* [Goal of the exercise]: Set every record down again, exactly and completely.

* [Exercise materials]:
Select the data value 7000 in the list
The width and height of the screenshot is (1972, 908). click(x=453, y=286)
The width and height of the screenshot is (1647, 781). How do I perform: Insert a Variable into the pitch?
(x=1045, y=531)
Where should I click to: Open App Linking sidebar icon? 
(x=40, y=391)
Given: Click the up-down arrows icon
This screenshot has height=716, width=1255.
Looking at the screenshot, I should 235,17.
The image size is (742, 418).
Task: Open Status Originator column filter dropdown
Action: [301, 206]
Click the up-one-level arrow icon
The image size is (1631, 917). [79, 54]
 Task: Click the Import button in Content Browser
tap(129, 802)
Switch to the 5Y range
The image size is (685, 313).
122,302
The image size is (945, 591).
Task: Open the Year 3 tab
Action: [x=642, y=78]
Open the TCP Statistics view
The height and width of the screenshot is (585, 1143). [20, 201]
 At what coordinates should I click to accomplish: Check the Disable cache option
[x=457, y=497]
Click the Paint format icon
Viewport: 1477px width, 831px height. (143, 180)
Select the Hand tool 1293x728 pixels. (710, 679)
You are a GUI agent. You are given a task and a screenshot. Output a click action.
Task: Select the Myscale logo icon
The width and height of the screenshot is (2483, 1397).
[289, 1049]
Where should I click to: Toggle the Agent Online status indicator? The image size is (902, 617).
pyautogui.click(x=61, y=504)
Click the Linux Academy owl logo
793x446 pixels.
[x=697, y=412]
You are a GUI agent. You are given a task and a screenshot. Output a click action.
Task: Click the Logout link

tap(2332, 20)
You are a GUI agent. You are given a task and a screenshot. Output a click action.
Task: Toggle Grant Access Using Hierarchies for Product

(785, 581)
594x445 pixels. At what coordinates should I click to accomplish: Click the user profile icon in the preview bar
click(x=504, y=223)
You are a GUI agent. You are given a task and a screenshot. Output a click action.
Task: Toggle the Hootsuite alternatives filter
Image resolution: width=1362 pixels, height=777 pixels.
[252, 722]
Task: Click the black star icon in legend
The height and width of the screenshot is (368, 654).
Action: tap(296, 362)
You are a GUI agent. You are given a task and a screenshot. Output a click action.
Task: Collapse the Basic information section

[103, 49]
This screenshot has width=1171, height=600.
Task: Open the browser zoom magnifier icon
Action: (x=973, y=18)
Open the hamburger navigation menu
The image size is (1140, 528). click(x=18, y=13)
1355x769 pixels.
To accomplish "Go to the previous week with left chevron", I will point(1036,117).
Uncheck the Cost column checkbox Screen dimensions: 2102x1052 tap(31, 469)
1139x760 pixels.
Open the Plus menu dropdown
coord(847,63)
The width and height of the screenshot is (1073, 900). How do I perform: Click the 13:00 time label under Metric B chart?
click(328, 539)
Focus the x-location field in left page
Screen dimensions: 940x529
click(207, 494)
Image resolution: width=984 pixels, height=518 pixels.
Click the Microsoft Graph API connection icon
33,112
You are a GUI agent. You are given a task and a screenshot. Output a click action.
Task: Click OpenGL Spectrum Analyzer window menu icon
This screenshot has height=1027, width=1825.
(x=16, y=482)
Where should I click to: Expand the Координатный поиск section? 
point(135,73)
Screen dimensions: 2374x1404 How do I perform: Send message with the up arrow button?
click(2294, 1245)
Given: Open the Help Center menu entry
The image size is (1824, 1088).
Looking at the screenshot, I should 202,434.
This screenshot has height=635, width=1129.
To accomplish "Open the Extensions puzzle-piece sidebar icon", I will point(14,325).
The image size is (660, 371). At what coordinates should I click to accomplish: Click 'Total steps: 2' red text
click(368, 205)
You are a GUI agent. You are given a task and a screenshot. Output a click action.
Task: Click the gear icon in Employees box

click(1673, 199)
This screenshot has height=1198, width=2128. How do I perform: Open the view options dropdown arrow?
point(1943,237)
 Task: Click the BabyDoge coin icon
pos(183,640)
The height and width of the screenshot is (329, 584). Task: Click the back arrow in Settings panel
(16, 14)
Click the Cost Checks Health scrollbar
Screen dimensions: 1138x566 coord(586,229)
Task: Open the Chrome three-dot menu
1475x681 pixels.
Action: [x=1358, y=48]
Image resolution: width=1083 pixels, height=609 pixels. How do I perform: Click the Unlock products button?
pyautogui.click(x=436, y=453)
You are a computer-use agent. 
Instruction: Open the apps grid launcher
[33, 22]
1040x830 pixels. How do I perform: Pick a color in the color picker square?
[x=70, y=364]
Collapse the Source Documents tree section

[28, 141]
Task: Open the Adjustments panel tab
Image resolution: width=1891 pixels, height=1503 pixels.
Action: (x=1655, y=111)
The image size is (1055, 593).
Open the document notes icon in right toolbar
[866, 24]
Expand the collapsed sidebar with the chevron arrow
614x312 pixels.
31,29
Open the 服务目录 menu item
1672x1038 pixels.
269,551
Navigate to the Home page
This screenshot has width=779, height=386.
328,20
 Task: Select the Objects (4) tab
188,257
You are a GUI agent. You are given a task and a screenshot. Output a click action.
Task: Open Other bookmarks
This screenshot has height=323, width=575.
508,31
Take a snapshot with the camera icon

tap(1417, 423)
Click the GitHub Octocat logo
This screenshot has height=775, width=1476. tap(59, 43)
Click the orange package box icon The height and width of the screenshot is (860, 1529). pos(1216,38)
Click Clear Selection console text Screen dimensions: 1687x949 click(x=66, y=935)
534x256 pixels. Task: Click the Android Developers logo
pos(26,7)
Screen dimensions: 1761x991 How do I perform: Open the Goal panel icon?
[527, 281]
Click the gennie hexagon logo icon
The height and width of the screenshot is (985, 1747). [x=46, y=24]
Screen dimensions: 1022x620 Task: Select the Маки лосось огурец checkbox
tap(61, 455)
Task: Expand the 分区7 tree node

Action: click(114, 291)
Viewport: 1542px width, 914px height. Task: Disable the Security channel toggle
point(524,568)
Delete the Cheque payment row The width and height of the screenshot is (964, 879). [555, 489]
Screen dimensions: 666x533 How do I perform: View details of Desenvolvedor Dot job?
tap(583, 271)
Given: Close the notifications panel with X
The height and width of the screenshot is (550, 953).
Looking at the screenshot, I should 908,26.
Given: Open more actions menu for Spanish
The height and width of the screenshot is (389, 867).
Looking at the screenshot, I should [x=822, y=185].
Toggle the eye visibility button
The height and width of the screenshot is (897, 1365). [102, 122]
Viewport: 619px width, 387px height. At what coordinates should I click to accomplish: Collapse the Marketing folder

* [Exercise output]:
Select the data value 7000 in the list
The width and height of the screenshot is (1972, 908). click(x=453, y=286)
The width and height of the screenshot is (1647, 781). How do I perform: Insert a Variable into the pitch?
(x=1045, y=531)
Where should I click to: Open App Linking sidebar icon? 
(x=40, y=391)
Given: Click the up-down arrows icon
This screenshot has height=716, width=1255.
Looking at the screenshot, I should 235,17.
The image size is (742, 418).
Task: Open Status Originator column filter dropdown
Action: [301, 206]
Click the up-one-level arrow icon
The image size is (1631, 917). [79, 54]
 Task: Click the Import button in Content Browser
tap(129, 802)
Switch to the 5Y range
The image size is (685, 313).
122,302
The image size is (945, 591).
Task: Open the Year 3 tab
Action: [x=642, y=78]
Open the TCP Statistics view
The height and width of the screenshot is (585, 1143). [20, 201]
 At what coordinates should I click to accomplish: Check the Disable cache option
[x=457, y=497]
Click the Paint format icon
Viewport: 1477px width, 831px height. (143, 180)
Select the Hand tool 1293x728 pixels. (710, 679)
You are a GUI agent. You are given a task and a screenshot. Output a click action.
Task: Select the Myscale logo icon
The width and height of the screenshot is (2483, 1397).
[289, 1049]
Where should I click to: Toggle the Agent Online status indicator? The image size is (902, 617).
pyautogui.click(x=61, y=504)
Click the Linux Academy owl logo
793x446 pixels.
[x=697, y=412]
You are a GUI agent. You are given a task and a screenshot. Output a click action.
Task: Click the Logout link

tap(2332, 20)
You are a GUI agent. You are given a task and a screenshot. Output a click action.
Task: Toggle Grant Access Using Hierarchies for Product

(785, 581)
594x445 pixels. At what coordinates should I click to accomplish: Click the user profile icon in the preview bar
click(x=504, y=223)
You are a GUI agent. You are given a task and a screenshot. Output a click action.
Task: Toggle the Hootsuite alternatives filter
Image resolution: width=1362 pixels, height=777 pixels.
[252, 722]
Task: Click the black star icon in legend
The height and width of the screenshot is (368, 654).
Action: tap(296, 362)
You are a GUI agent. You are given a task and a screenshot. Output a click action.
Task: Collapse the Basic information section

[103, 49]
This screenshot has width=1171, height=600.
Task: Open the browser zoom magnifier icon
Action: (x=973, y=18)
Open the hamburger navigation menu
The image size is (1140, 528). click(x=18, y=13)
1355x769 pixels.
To accomplish "Go to the previous week with left chevron", I will point(1036,117).
Uncheck the Cost column checkbox Screen dimensions: 2102x1052 tap(31, 469)
1139x760 pixels.
Open the Plus menu dropdown
coord(847,63)
The width and height of the screenshot is (1073, 900). How do I perform: Click the 13:00 time label under Metric B chart?
click(328, 539)
Focus the x-location field in left page
Screen dimensions: 940x529
click(207, 494)
Image resolution: width=984 pixels, height=518 pixels.
Click the Microsoft Graph API connection icon
33,112
You are a GUI agent. You are given a task and a screenshot. Output a click action.
Task: Click OpenGL Spectrum Analyzer window menu icon
This screenshot has height=1027, width=1825.
(x=16, y=482)
Where should I click to: Expand the Координатный поиск section? 
point(135,73)
Screen dimensions: 2374x1404 How do I perform: Send message with the up arrow button?
click(2294, 1245)
Given: Open the Help Center menu entry
The image size is (1824, 1088).
Looking at the screenshot, I should 202,434.
This screenshot has height=635, width=1129.
To accomplish "Open the Extensions puzzle-piece sidebar icon", I will point(14,325).
The image size is (660, 371). At what coordinates should I click to accomplish: Click 'Total steps: 2' red text
click(368, 205)
You are a GUI agent. You are given a task and a screenshot. Output a click action.
Task: Click the gear icon in Employees box

click(1673, 199)
This screenshot has height=1198, width=2128. How do I perform: Open the view options dropdown arrow?
point(1943,237)
 Task: Click the BabyDoge coin icon
pos(183,640)
The height and width of the screenshot is (329, 584). Task: Click the back arrow in Settings panel
(16, 14)
Click the Cost Checks Health scrollbar
Screen dimensions: 1138x566 coord(586,229)
Task: Open the Chrome three-dot menu
1475x681 pixels.
Action: [x=1358, y=48]
Image resolution: width=1083 pixels, height=609 pixels. How do I perform: Click the Unlock products button?
pyautogui.click(x=436, y=453)
You are a computer-use agent. 
Instruction: Open the apps grid launcher
[33, 22]
1040x830 pixels. How do I perform: Pick a color in the color picker square?
[x=70, y=364]
Collapse the Source Documents tree section

[28, 141]
Task: Open the Adjustments panel tab
Image resolution: width=1891 pixels, height=1503 pixels.
Action: (x=1655, y=111)
The image size is (1055, 593).
Open the document notes icon in right toolbar
[866, 24]
Expand the collapsed sidebar with the chevron arrow
614x312 pixels.
31,29
Open the 服务目录 menu item
1672x1038 pixels.
269,551
Navigate to the Home page
This screenshot has width=779, height=386.
328,20
 Task: Select the Objects (4) tab
188,257
You are a GUI agent. You are given a task and a screenshot. Output a click action.
Task: Open Other bookmarks
This screenshot has height=323, width=575.
508,31
Take a snapshot with the camera icon

tap(1417, 423)
Click the GitHub Octocat logo
This screenshot has height=775, width=1476. tap(59, 43)
Click the orange package box icon The height and width of the screenshot is (860, 1529). pos(1216,38)
Click Clear Selection console text Screen dimensions: 1687x949 click(x=66, y=935)
534x256 pixels. Task: Click the Android Developers logo
pos(26,7)
Screen dimensions: 1761x991 How do I perform: Open the Goal panel icon?
[527, 281]
Click the gennie hexagon logo icon
The height and width of the screenshot is (985, 1747). [x=46, y=24]
Screen dimensions: 1022x620 Task: Select the Маки лосось огурец checkbox
tap(61, 455)
Task: Expand the 分区7 tree node

Action: click(114, 291)
Viewport: 1542px width, 914px height. Task: Disable the Security channel toggle
point(524,568)
Delete the Cheque payment row The width and height of the screenshot is (964, 879). [555, 489]
Screen dimensions: 666x533 How do I perform: View details of Desenvolvedor Dot job?
tap(583, 271)
Given: Close the notifications panel with X
The height and width of the screenshot is (550, 953).
Looking at the screenshot, I should 908,26.
Given: Open more actions menu for Spanish
The height and width of the screenshot is (389, 867).
Looking at the screenshot, I should [x=822, y=185].
Toggle the eye visibility button
The height and width of the screenshot is (897, 1365). [102, 122]
Viewport: 619px width, 387px height. At what coordinates should I click to accomplish: Collapse the Marketing folder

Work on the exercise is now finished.